Les dolmens ne sont que des tombes et renferment constamment un mobilier funéraire, lorsqu’ils n’ont pas été fouillés; ils couvrent le Portugal et y prennent le nom de Anta, au pluriel Antas, mot qui aurait, à ce qu’il paraît, la signification « d’autel. » Comme les dolmens bretons, ils sont souvent précédés d’une allée couverte, et témoignent, si l’on songe à la fréquence de ces sortes de monumens en Scandinavie, en Angleterre, dans toute la France et une partie au moins de l’Allemagne, de la longue durée et de la puissance du peuple ignoré qui eut la force d’ériger ces masses, de les aligner et de les superposer, en y gravant parfois des signes mystérieux, pour y coucher ses morts, dans la pensée de leur procurer un asile inviolable.

Les siècles s’écoulèrent ainsi jusqu’au moment où la métallurgie prit naissance, le cuivre d’abord, puis le bronze.

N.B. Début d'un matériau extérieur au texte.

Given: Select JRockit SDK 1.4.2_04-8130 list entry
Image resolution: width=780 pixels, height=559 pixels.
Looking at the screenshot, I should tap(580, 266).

Le progrès dut être très lent, puisque les objets en métal s’associent d’abord en très petit nombre aux instrumens en pierre polie, dont l’usage persiste. Il semble que longtemps encore, et sans que le commerce soit venu directement alimenter les peuplades européennes, celles-ci aient reçu du dehors et de proche en proche la matière métallique, d’abord ouvrée à l’aide de procédés élémentaires et primitifs. Il y a là des phases successives, habilement analysées dans le livre de M. Cartailhac, auquel nous renvoyons ceux, — Et le nombre en est grand, — qui tiennent à se rendre compte des efforts complexes et répétés, des tâtonnemens de toutes sortes, au moyen desquels l’homme, si longtemps rudimentaire, est parvenu peu à peu à s’élever jusqu’à la connaissance et à la pratique des arts techniques, puis à l’intuition de la beauté typique, associée en lui à la pensée de ses triomphes sur la matière inerte. C’est par là que ses luttes pour le bien-être le conduisent, à son insu et en dépit de ses défaillances, à voir au-dessus et plus loin, à ne jamais s’arrêter, au risque de déchoir, dans cette marche ascendante vers un but qu’il croit toujours être sur le point de toucher et qui ne recule incessamment que pour mieux apprendre à l’homme à s’en rapprocher de plus en plus.


G. DE SAPORTA.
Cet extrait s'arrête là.